Stop into a big VALU supermarket place to buy food. I bump my cart into the uncanny embodiment of Kaua’i cliché: native Hawaiian dudes straight out of the waves in board shorts, shirtless with sandy feet, buying beer. Mad-dogging the red-eyed haole tourist, me, as I embody another cliché, placing a sixer of the local microbrew into my cart. I throw in a 12-pack of Tecate just to show I’m down. Really though I’m a little jet-lagged and too tired to stay unnerved by some agro surfer guys. I also buy a half pound of poke from the deli. Raw chopped up tuna with all kinds of spices. Like nigiri salsa or something.
Drive for another 45 minutes. The roads get more narrow past Princeville. Rain comes and goes. One-lane bridges and the outlines of wind-whipped palms on the dark coastline. Pass by the Wainiha General Store, which is almost recognizable from the version that shows up in the movie Lilo & Stitch (an animated thing for children that is generally funny and strange). Except the non-Disney version sells these T-shirts with a drawing of a snarling boar’s face circled by the slogan HUNT PIG KAUA’I.
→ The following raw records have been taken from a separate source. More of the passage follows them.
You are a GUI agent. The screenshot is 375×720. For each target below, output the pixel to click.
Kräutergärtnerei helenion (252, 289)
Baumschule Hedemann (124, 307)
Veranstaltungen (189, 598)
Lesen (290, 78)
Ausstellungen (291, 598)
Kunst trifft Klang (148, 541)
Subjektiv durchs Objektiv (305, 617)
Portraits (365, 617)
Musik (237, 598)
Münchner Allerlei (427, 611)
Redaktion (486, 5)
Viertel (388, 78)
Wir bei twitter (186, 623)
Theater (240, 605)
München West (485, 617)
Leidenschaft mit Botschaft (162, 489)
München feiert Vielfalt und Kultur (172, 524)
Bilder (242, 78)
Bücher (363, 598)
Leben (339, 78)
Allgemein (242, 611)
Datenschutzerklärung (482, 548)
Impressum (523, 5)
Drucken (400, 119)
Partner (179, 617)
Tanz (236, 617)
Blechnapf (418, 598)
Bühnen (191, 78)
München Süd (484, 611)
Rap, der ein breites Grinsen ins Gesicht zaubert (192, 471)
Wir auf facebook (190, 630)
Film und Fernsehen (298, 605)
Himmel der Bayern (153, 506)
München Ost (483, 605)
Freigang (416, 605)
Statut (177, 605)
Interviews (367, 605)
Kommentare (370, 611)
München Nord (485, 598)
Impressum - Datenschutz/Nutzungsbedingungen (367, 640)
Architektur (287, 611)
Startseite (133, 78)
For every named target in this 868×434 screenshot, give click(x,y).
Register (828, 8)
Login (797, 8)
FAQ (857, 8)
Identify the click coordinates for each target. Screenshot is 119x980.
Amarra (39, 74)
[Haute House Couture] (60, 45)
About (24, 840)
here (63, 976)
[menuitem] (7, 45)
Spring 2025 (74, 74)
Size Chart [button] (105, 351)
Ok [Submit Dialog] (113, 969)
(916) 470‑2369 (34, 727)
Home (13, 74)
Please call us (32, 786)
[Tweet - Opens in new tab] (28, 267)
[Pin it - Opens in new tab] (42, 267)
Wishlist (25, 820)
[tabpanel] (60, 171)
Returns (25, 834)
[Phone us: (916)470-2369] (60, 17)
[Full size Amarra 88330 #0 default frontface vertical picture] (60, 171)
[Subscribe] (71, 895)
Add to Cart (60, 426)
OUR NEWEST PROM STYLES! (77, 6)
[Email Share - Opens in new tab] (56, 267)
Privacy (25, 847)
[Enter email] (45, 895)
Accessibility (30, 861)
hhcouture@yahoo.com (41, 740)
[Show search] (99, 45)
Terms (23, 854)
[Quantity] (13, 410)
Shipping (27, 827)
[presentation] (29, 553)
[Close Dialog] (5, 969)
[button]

Turn on the Powerhouse Road that heads up the Wainiha Valley. Drive between jacked-up pickup trucks with anti-methamphetamine bumper stickers: Cook Rice Not Ice. Hunting dogs snooze under mailboxes, their driveways descending out of sight into the river valley. NO TRESPASSING.
The house I’ve rented is easy to find. The guy who owns it is a native; he built what is now a “vacation rental by owner” for his parents. Moved up the valley after the 1957 tsunami. I know this from his website, and he later tells me the same story standing in his front yard ’cause he lives right next door with his wife. The laminated info sheet on the kitchen counter also tells me she’s a quadriplegic, after some kind of mowing accident. This is always on my mind while I’m here. The land behind my house is a riotous orchard of guava trees. A friendly cow wanders around back there. Four dogs bound up into the garage as I get out of my car.
A couple large cockroaches scatter when I turn on the kitchen lights. I open up all the windows. Geckos burp and bark on the porch. “It’s called a lanai,” my friends Kathryn and Jason will both chastise me later in the trip. I open up a beer and eat the poke out of its Styrofoam-and-plastic-wrap deli container with a fork. Gingerly. Still slightly unsure of whether or not I’m doing it right. The fish is slick and raw. Again like cheap sushi, but hot ‘n’ spicy.
Out onto the lanai with another beer to open up the tripod, turn the camera on and see where I’m at with some long exposures. There’s a waxing moon, a few days from full. With a lot of clouds. I know there’s mountains, but I want to see them before the sunrise. That’s how these photos came about.